The future of customer experience is no longer being driven just by who is making a better product but also by who will create a better and more memorable experience. The future now stands on four pillars – data, AI, personalization, and convenience. 

This creates even more pressure on organizations to retain customers in an era where their preferences and expectations are changing quickly every day and as customer expectations change, so should CX strategies to accommodate these changes.  So, let’s see what your customers are demanding and how to meet and exceed them.

4 Trends That are Shaping the Future of Customer Experience

 customers are increasingly shifting towards digital but there is more to the picture than meets the eye. Creating digital experiences at every touchpoint is just not enough. You need to also integrate data, personalization, convenience, omnichannel experience, and many more new trends to make it wholesome. 

1. The Future Is AI

The continuous rise of AI capabilities has shifted the way businesses used to engage with their customer’s buying decisions. In this modern life, an average customer is being driven by a cognitive overload and to cope with and alleviate this burden, customers are now pushing the traditional brand interaction and are turning to AI engines to make routine decisions for them.

We are so used to Netflix’s recommendations, the tailored playlist of Spotify, shopping recommendations of Amazon, etc, so much so that according to McKinsey 35% of Amazon and 75% of Netflix recommendations are provided by machine learning algorithms. This shows how dependent and trusting we have become towards these AI systems and how much we have integrated them into our daily lives.

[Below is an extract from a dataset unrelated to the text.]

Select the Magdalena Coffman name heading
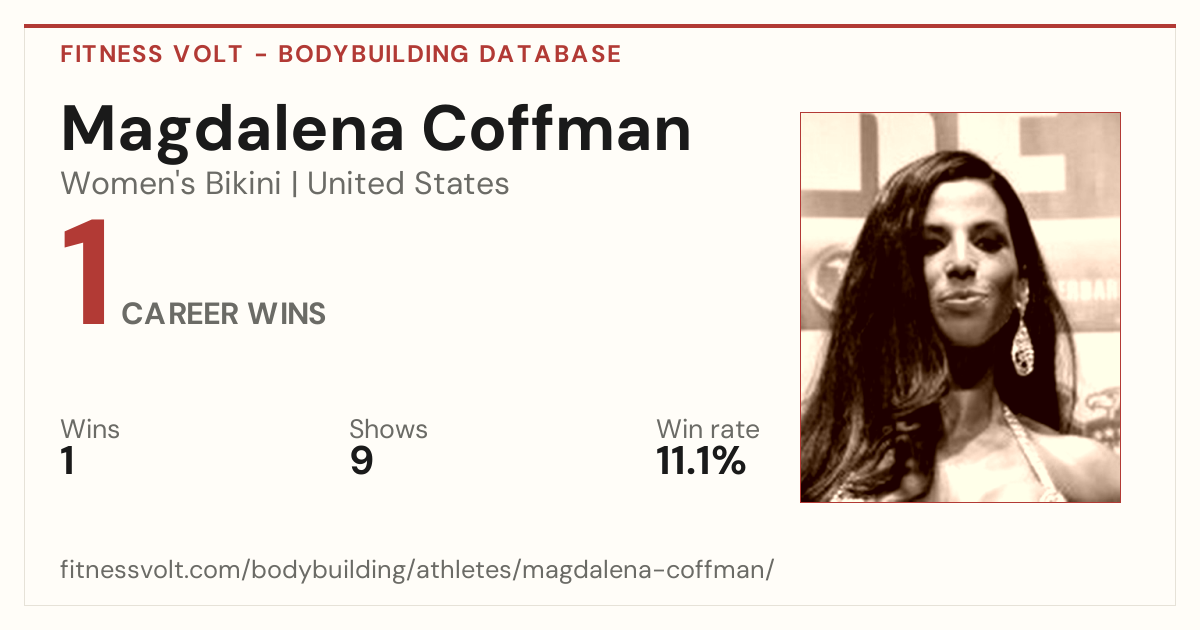 click(x=376, y=129)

The reason behind this is the level of convenience these systems provide and also enable customers to offload their thinking decisions to AI for work that is deemed unimportant to them

However, implementing this trend into your operation requires a deep knowledge of your customer data. According to the State of CX in India report, 47% of organizations identify the lack of deep customer data as the primary obstacle in achieving customer success. This lack of information creates a gap between what experiences you are providing and what experiences your customers are expecting.

So, to succeed in the era of AI, companies need to prioritize customer acquisition and effective utilization of comprehensive customer data. This includes developing unified customer profiles, keeping CRM records up-to-date, prioritizing journey-based feedback integration, and maintaining a real-time view of customer transactions and historical trends. This will enable businesses to better understand and meet the evolving needs of their customers, thereby enhancing loyalty and driving success. 

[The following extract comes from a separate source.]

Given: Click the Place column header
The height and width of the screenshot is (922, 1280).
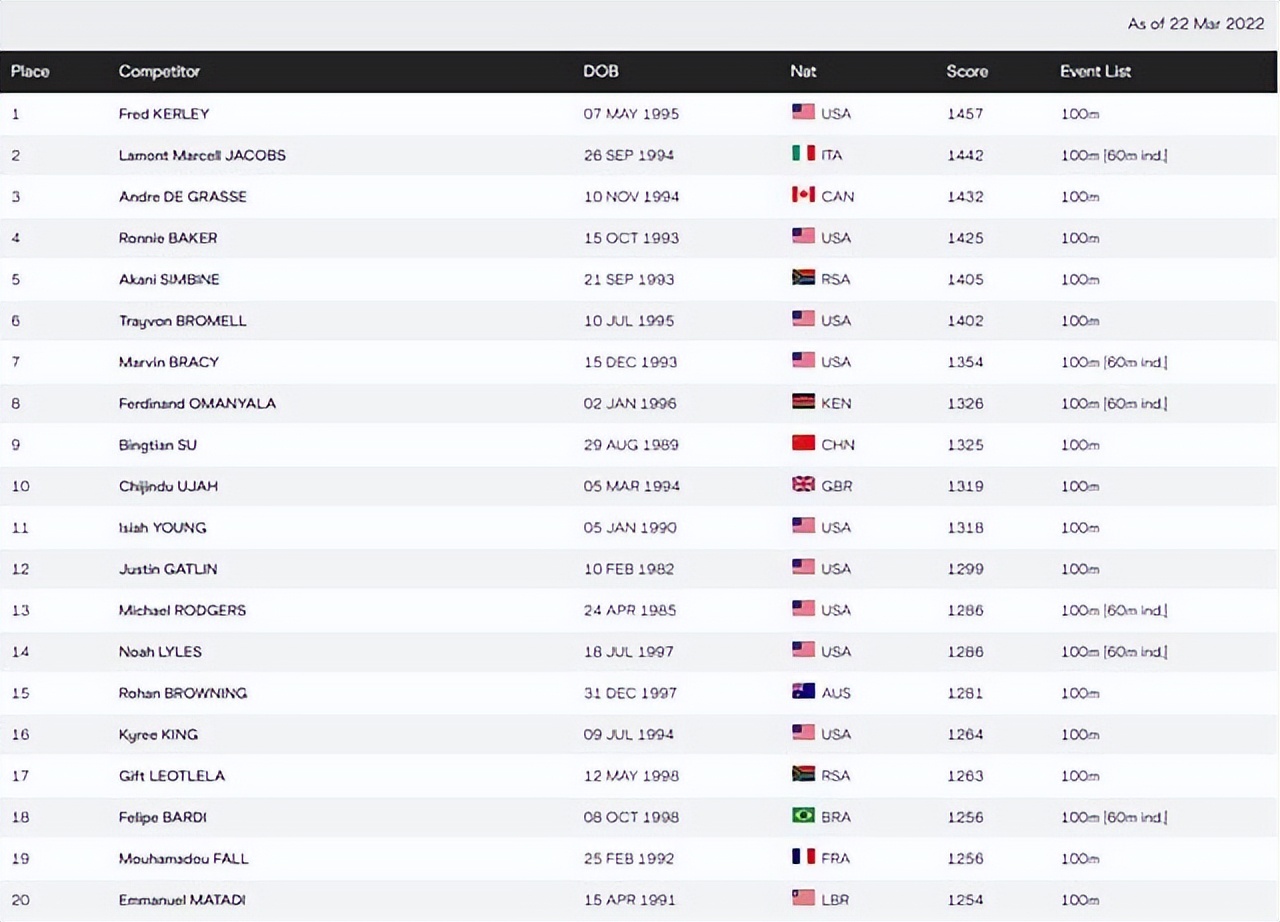Looking at the screenshot, I should [30, 72].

2. Surveys Are Not Everything

No doubt that surveys are an integral part of any CX strategy, allowing businesses to gain a comprehensive understanding of their customer experience. However, in the current times, the traditional survey-based approach is increasingly falling short in today’s fast and data-driven world. 

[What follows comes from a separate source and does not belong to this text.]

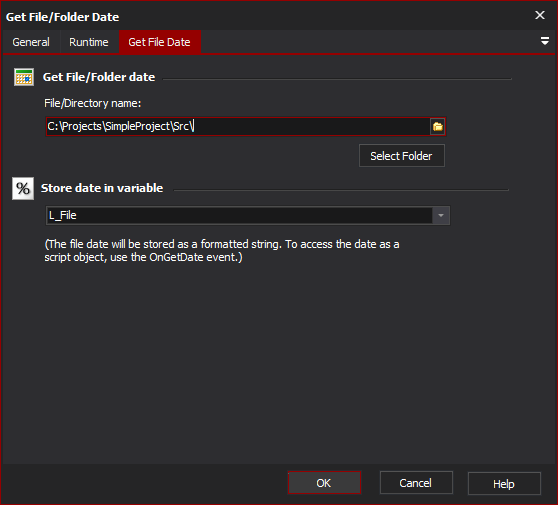Click the File/Directory name label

According to McKinsey, surveys only capture a small fraction of the customer base – 7%, which doesn’t provide a comprehensive view of what customers are truly experiencing. Surveys are also inherently backward-looking as they gather data after the experience. And in a world where everything moves fast and the customer expects their issues to be resolved quickly, relying solely on surveys won’t allow businesses to gain real-time insights. Finally, surveys lack the depth needed to identify the root causes behind customer experience.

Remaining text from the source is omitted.